Re: Default folder names compulsory?

From: Ryan Schmidt <subversion-2007b_at_ryandesign.com>
Date: Sun, 13 Jan 2008 06:17:00 -0600

On Jan 13, 2008, at 04:31, an0n1m0us_at_gmail.com wrote:

> At 04:31 PM 13/01/2008, you wrote:
>
>> On Jan 12, 2008, at 23:12, an0n1m0us_at_gmail.com wrote:
>>
>>> At 08:22 AM 12/01/2008, Ryan Schmidt wrote:
>>>
>>>> On Jan 11, 2008, at 05:57, an0n1m0us_at_gmail.com wrote:
>>>>
>>>>> 2Thanks for this, it's very helpful. I've printed the first two
>>>>> chapters of the book and am RTFMing :) The initial quality of the
>>>>> manual is quite impressive!
>>>>>
>>>>> One statement I can make that might clear up some confusion is
>>>>> that
>>>>> I don't care if the names "trunk", "branches" and "tags" are used
>>>>> in the repository's internals and theory. I was just hoping to
>>>>> ensure the trunk always related to code in the /home/username/
>>>>> folder.
>>>>
>>>> You can check out a working copy to anywhere you want. Checking out
>>>> to the home folder directly might not be the best idea in the
>>>> world,
>>>> but you can certainly do it:
>>>>
>>>> svn checkout url://to/something/in/your/repository $HOME
>>>
>>> Ok, that sounds like what I want but I don't think I've explained
>>> the context to you properly.
>>>
>>>> Working copies are meant to be disposable. They can get wedged or
>>>> otherwise into weird states, and the answer if you ask on the
>>>> mailing
>>>> list will often be "delete your working copy and start over." This
>>>> could be inconvenient if you find yourself needing to delete your
>>>> home folder in order to get back to work.
>>>
>>> Hmmm, sometimes svn "wedges [the code] ... into weird states" ?
>>
>> [the working copy], yes. Working copies can become messed up, and
>> they are considered disposable. Be prepared to be told "delete your
>> working copy and check out a new one."
>
> Hmm, doesn't give me a huge degree of confidence in the reliability
> of svn, however I thank you for your honesty.

In order to ensure the reliability of the repository, the reliability
of the working copy is sometimes sacrificed.
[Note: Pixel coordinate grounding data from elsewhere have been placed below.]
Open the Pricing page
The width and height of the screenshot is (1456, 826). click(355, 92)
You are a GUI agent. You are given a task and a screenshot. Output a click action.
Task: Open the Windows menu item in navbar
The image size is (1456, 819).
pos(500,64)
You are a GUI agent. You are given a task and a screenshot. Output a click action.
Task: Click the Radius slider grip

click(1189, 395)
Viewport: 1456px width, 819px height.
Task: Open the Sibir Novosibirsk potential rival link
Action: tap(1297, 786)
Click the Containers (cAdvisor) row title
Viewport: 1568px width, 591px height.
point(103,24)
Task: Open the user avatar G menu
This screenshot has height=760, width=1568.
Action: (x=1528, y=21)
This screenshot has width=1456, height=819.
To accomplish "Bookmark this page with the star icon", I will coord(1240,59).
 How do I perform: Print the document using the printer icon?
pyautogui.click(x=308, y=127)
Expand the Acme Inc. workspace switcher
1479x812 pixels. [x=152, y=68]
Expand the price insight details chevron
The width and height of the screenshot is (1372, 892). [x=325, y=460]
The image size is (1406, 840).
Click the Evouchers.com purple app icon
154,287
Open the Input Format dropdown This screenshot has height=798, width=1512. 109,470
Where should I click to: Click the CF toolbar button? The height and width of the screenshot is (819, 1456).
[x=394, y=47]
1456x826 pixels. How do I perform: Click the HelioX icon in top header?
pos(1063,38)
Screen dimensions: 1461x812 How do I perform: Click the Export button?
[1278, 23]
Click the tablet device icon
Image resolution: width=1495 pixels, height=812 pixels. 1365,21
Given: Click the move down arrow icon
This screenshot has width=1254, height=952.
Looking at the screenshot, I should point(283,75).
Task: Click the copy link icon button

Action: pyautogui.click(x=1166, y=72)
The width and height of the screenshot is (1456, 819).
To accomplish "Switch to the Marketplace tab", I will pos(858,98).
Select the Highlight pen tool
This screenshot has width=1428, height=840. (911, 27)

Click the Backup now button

>>> However I think there's a miscommunication re context here. /
>>> home/ username/ is on the server, it's the project space, the
>>> project's
>>> VWS username. It's not the local machine's of developers.
>>>
>>>>> If this is the case, my scenario would need a situation where any
>>>>> code checked in to the trunk would automatically be outputted to a
>>>>> real folder. If I was to draw up a basic work flow diagram of what
>>>>> I am trying to achieve, would you be able to take a look?
>>>>
>>>> You probably don't want to automatically update users' working
>>>> copies.
>>>
>>> As above, this isn't what I was intending. I was hoping to update a
>>> project's output space on the development server.
>>
>> Ok, thanks, that does make more sense. And that's a perfectly normal
>> thing to do. There's even a FAQ that discusses setting up server-side
>> working copies for the purpose of previewing web sites:
>>
>> http://subversion.tigris.org/faq.html#website-auto-update
>
> Woohooo! Thanks for that.
>
>> I've just never heard of having server-side "users" representing each
>> project. I suppose there's nothing wrong with that.
>
> It doesn't seem to be a problem for us. This set up has been in
> place for the best part of 190 years. The /home/username/ accounts
> on our development server are actually just a convention really as
> customers do not have access to them. On the production server
> though, it's a bit tricky for us to develop a website, store it in
> a user's space and map their URL to it, then when they want to FTP
> in themselves to make a change down the track (which is their
> prerogative though we discourage it if we3 are maintaining their
> site), point them to a different spot on the server.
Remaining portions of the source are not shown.